Thomas picked up an oil lantern at the base of the stairs and fiddled with the knobs until it brightened. “Here, it’s easier if one of you takes this…” Piper, fully aware that he was the least useful one in a fight, took the lamp. I suppose if this strange man turns on us, I can at least throw burning oil on him…

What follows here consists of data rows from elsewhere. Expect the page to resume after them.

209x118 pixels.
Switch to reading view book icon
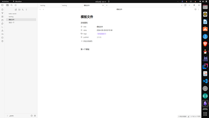click(x=195, y=9)
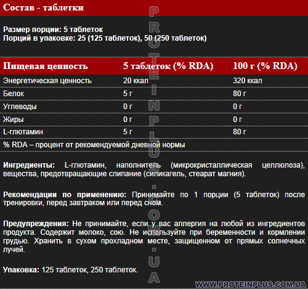The height and width of the screenshot is (289, 308).
Task: Click the 'Состав - таблетки' header title
Action: tap(43, 7)
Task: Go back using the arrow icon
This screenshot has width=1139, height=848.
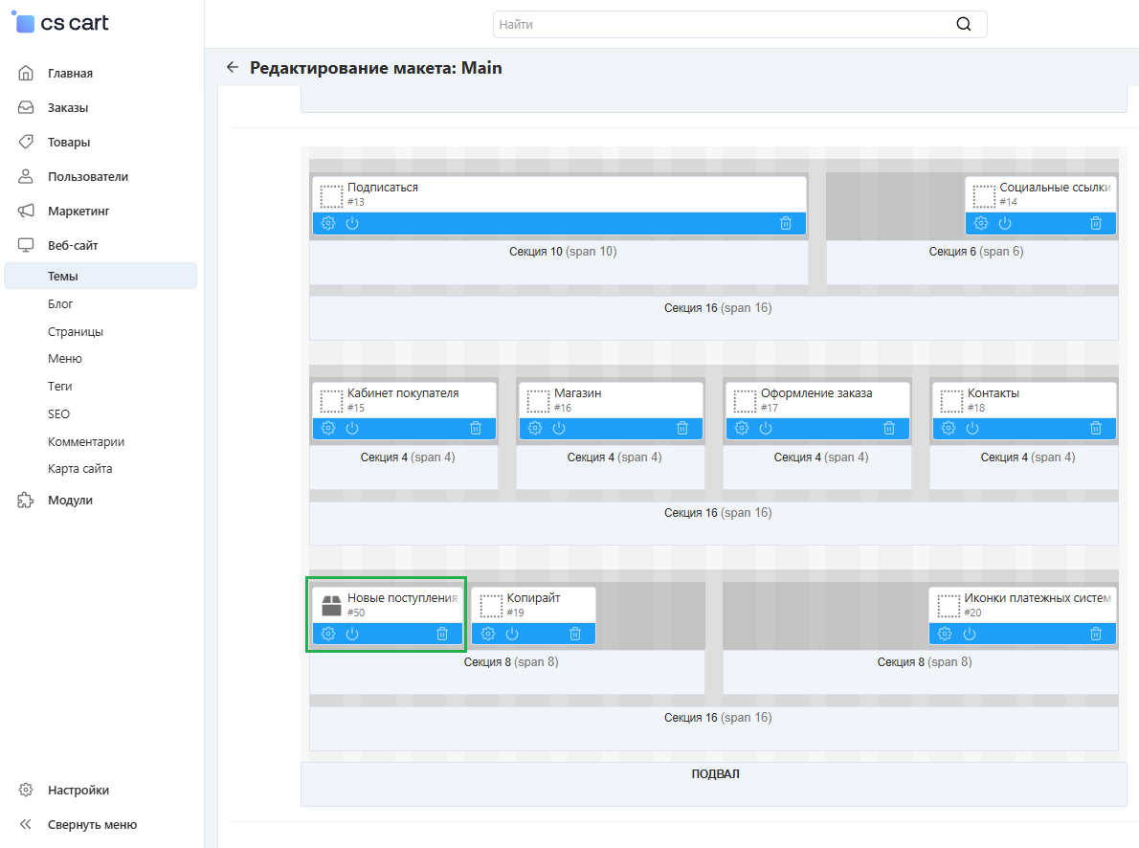Action: [x=232, y=68]
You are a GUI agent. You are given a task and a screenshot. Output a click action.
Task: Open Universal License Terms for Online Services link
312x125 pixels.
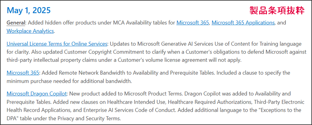[x=57, y=44]
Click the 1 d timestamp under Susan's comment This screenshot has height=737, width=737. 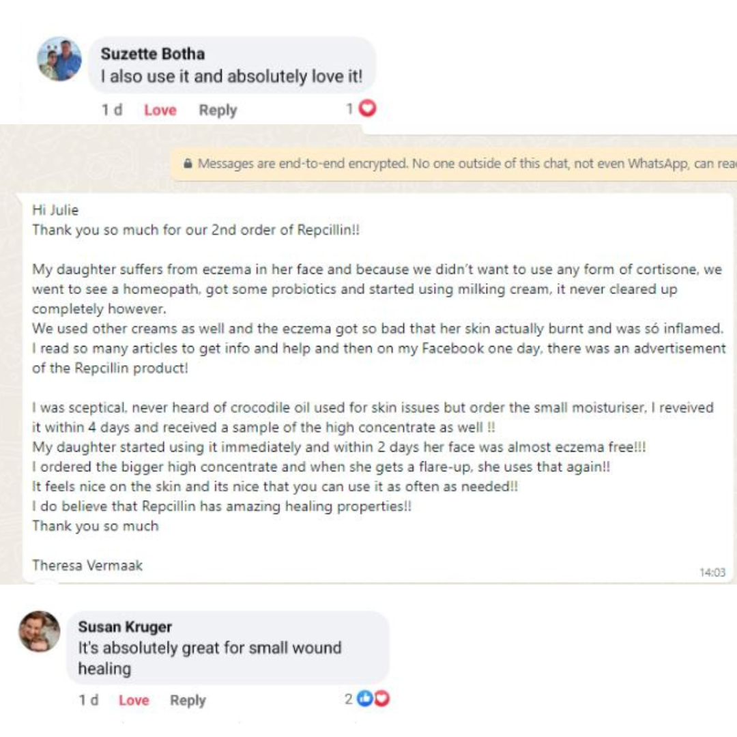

He had no idea what to think about Thomas. The man was clearly a bit peculiar, but there was a large distance between “peculiar” and “murdering people and dumping their bodies in the river.” And if you lived alone in a gigantic crumbling house with a grim housekeeper for company, you might get a bit peculiar too.
Missus Hardy the housekeeper still troubled him. Who told guests to go away? Was she trying to warn them or scare them off?
Thomas finished adjusting a second lantern and strode off, head held high. “Ignore the mess,” he said, over his shoulder. “There used to be a very nice wine cellar down here, but my grandfather’s creditors ransacked the place about fifty years ago. I haven’t had time to put it right.”
“Well, it’s only been fifty years…” murmured Galen.
They threaded around smashed shelves and jumbled furniture. The oil lamps illuminated dark openings in the stone walls but shed no light on the rooms beyond.
“Large down here,” said Galen.
“Oh, yes.” Thomas laughed, although it came out as more of a titter. “Yes, indeed.”
Piper did not care for tittering. It was almost always a bad sign. If you got a murder victim on the slab and one of the family was a titterer, nine times out of ten, they were the ones who’d put the knife in. He’d told the Temple of the Rat that once, and Bishop Beartongue—who had only been a Deacon in those days—had rolled her eyes and said that he was not allowed to pre-judge people because he didn’t like their laugh. Though in fairness, she did apologize once we turned up his collection of teeth.
Still. Presumably plenty of people also tittered in the absence of a dead body. Piper just wouldn’t have run across them. Your sample is skewed, that’s all.
“A gnole smells the river.”
“Oh yes.” Thomas waved toward one of the distant walls. “There’s a water stair over there. Used by smugglers back in Grandfather’s day. That’s how he lost all his money, you understand. He was a very bad smuggler, I’m afraid. Paid a fortune for what was supposed to be brandy and then it turned out to be pickled eels. He sold the eels and made enough money to run away to Delta, but he never set foot in Archenhold again.”
Dead bodies could have been dumped by the water stair. Of course, the manor’s also right on the damn river, so it’s not like access is a concern.